After the funeral I told my parents I was worried about Bryan's mother. They said she was just in shock. She would begin to grieve when she was ready.
But she didn't grieve. Not once did I see her cry, or even glimpse a trace of sorrow on her perfect porcelain face. She looked like some inanimate doll.
They say you can't heal until you mourn. Bryan's wounds were bandaged by his tears, but those of his mother were left open to fester in the murderous air, infecting her with tiny ravenous viruses that devoured her from the inside out. Two months after her husband's untimely death, Bryan's mother took her own life.

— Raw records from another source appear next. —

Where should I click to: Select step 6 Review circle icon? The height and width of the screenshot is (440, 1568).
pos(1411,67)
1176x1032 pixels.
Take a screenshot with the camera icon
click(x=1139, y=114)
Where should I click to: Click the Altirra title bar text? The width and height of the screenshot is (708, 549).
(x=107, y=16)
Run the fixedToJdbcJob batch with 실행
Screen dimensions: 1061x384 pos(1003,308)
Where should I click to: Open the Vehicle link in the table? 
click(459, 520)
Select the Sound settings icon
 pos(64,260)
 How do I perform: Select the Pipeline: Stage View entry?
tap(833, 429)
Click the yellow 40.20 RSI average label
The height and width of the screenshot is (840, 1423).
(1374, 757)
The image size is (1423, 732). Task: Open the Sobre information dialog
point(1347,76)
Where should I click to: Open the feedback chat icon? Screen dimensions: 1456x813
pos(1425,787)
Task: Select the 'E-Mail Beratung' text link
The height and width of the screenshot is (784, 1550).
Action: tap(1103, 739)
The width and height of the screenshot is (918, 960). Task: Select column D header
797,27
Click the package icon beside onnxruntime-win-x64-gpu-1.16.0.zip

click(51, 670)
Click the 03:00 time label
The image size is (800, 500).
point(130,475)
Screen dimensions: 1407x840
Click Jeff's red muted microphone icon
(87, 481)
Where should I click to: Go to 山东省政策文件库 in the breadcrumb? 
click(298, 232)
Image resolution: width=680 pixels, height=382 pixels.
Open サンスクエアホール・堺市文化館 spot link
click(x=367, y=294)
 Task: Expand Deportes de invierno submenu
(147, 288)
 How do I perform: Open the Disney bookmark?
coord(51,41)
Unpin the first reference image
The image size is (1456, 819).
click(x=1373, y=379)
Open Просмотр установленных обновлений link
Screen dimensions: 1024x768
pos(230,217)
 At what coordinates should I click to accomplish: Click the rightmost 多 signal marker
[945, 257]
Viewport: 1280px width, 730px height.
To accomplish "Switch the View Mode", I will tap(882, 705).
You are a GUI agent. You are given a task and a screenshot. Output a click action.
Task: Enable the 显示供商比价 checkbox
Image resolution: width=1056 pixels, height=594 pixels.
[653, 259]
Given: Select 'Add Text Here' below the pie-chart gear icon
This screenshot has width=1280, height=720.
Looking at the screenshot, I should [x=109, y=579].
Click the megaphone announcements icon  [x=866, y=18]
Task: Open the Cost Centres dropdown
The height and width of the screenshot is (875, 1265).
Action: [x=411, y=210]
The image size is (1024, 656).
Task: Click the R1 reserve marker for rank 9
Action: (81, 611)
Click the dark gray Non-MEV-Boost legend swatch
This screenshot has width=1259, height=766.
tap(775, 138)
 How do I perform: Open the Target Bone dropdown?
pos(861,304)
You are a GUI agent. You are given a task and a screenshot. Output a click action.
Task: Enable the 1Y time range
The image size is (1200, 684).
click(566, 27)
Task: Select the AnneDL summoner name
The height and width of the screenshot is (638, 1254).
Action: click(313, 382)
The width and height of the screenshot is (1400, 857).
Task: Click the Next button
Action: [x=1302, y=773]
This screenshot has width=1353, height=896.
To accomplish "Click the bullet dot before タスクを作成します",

When they told me she was dead, it was like a slap in the ace. I'd known something was wrong, and I hadn't done enough to save her. The thought of facing Bryan with this torturous knowledge was agonizing, but I couldn't bear to leave him by himself at a time like this. In just two months, he'd become an orphan.
I was expecting him to weep for hours, like he had when his father died, but instead I was horrified to see him dry-eyed and stone-faced, utterly numb and emotionless. Just like his mother.
Hysterical, I sobbed onto his shoulder in violent anguish, as if my
tears would coax his to the surface, but he just sat in silence, his eyes glued to the floor, as my tears soaked his shirt.
The second funeral filled us all with a maddening deja-vu, seeming to mock out pain with its sick humor. I slipped into my black dress for the second time, too miserable to even glance in a mirror.
Bryan's door was closed and silent. He didn't respond to my knock, so I entered quietly. He was sitting on his bed, back arched downward, leaning forward with is elbows resting on his knees. His face was buried in his hands, tearless, and his body quivered as if from cold. He was nude but for a pair of boxers, exposed and vulnerable.
Like a mother caring for a child, I pulled his suit form its hanger and began to dress him. It looked brand new, but we both knew it had been worn once before. Gently I eased him into his shirt, jacket, pants, tied his shoes, fiddled hopelessly with his tie. I ran a hand through his tangled mop of hair, trying to brush it out. He sat in silence and allowed me to take care of him, his eyes dull and distant.
Seeing him at the funeral terrified me. It was like he had become his mother, and the old Bryan, who cried and mourned and healed, was lying dead beside her corpse. My tears were more out of sheer terror at the expression on his face than sorrow for my aunt's death.
After the eulogy, the casket was left open for us to see her body. She looked at peace, like she was only asleep in her satin-lined bed. Her serene expression brought a sudden surge of rage to me. What right had she to be at peace, when she had been too weak to stay alive for the sake of her son? Why was she happy, when she had abandoned her only child to fend for himself in a hellish existence? I nearly spat on her lovely face.